**Task description:** Copy the data that follows, character for character, minus the pictures.

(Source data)
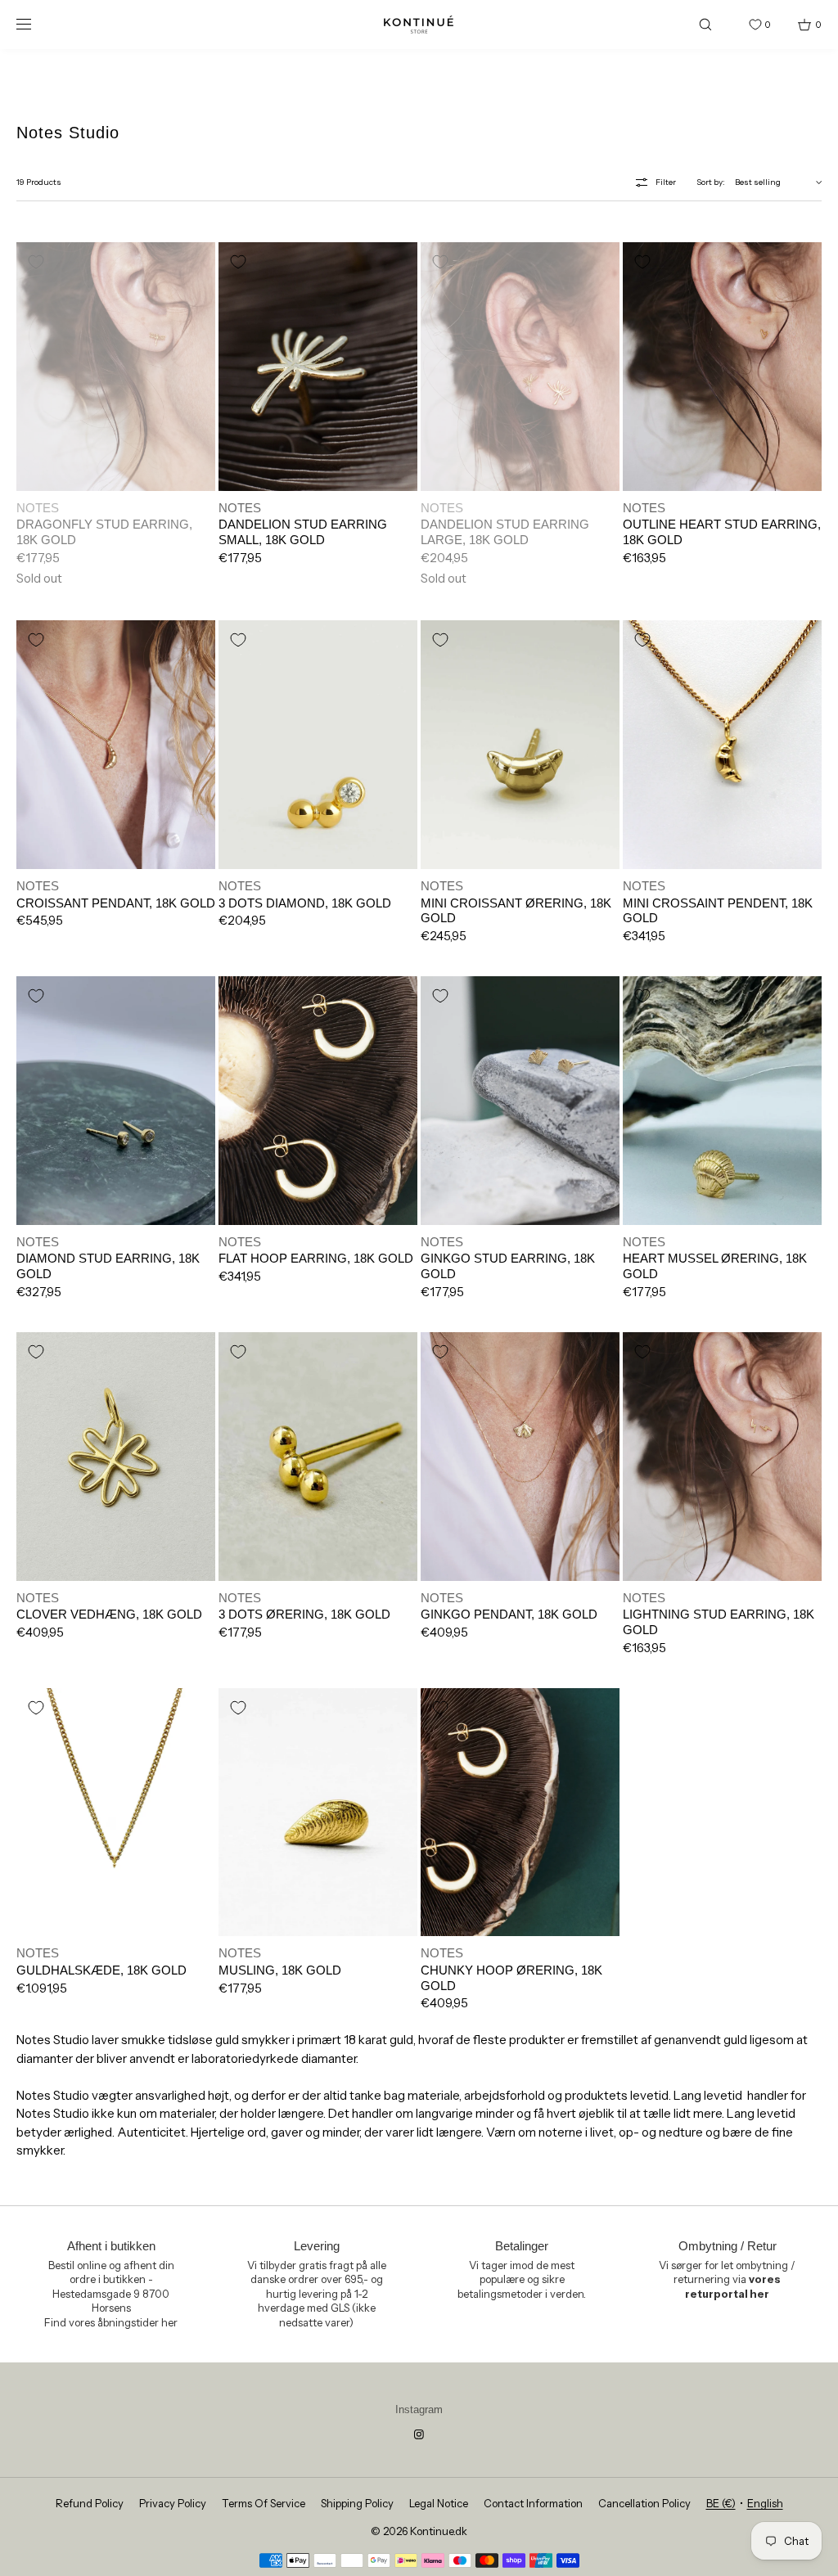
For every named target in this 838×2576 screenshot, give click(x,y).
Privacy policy (172, 2503)
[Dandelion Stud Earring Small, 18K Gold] (318, 366)
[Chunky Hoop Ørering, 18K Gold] (520, 1812)
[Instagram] (419, 2434)
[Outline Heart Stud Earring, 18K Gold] (722, 366)
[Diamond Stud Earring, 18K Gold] (115, 1100)
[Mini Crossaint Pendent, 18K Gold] (722, 744)
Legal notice (438, 2503)
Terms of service (263, 2503)
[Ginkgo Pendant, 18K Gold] (520, 1456)
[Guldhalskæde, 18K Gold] (115, 1812)
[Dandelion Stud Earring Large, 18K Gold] (520, 366)
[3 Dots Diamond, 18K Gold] (318, 744)
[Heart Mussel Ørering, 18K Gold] (722, 1100)
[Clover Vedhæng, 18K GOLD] (115, 1456)
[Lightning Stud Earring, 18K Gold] (722, 1456)
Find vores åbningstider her (111, 2322)
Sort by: (710, 182)
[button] (705, 24)
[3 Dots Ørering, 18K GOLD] (318, 1456)
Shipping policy (357, 2503)
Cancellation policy (644, 2503)
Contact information (533, 2503)
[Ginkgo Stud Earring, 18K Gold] (520, 1100)
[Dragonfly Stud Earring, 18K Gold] (115, 366)
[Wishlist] (743, 24)
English (765, 2503)
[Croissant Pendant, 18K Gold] (115, 744)
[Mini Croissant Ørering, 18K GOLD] (520, 744)
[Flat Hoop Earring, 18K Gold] (318, 1100)
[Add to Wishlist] (36, 261)
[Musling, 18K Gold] (318, 1812)
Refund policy (90, 2503)
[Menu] (36, 24)
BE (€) (721, 2503)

**Answer section:**
For every named target in this 838×2576 screenshot, give click(x,y).
Privacy policy (172, 2503)
[Dandelion Stud Earring Small, 18K Gold] (318, 366)
[Chunky Hoop Ørering, 18K Gold] (520, 1812)
[Instagram] (419, 2434)
[Outline Heart Stud Earring, 18K Gold] (722, 366)
[Diamond Stud Earring, 18K Gold] (115, 1100)
[Mini Crossaint Pendent, 18K Gold] (722, 744)
Legal notice (438, 2503)
Terms of service (263, 2503)
[Ginkgo Pendant, 18K Gold] (520, 1456)
[Guldhalskæde, 18K Gold] (115, 1812)
[Dandelion Stud Earring Large, 18K Gold] (520, 366)
[3 Dots Diamond, 18K Gold] (318, 744)
[Heart Mussel Ørering, 18K Gold] (722, 1100)
[Clover Vedhæng, 18K GOLD] (115, 1456)
[Lightning Stud Earring, 18K Gold] (722, 1456)
Find vores åbningstider her (111, 2322)
Sort by: (710, 182)
[button] (705, 24)
[3 Dots Ørering, 18K GOLD] (318, 1456)
Shipping policy (357, 2503)
Cancellation policy (644, 2503)
Contact information (533, 2503)
[Ginkgo Stud Earring, 18K Gold] (520, 1100)
[Dragonfly Stud Earring, 18K Gold] (115, 366)
[Wishlist] (743, 24)
English (765, 2503)
[Croissant Pendant, 18K Gold] (115, 744)
[Mini Croissant Ørering, 18K GOLD] (520, 744)
[Flat Hoop Earring, 18K Gold] (318, 1100)
[Add to Wishlist] (36, 261)
[Musling, 18K Gold] (318, 1812)
Refund policy (90, 2503)
[Menu] (36, 24)
BE (€) (721, 2503)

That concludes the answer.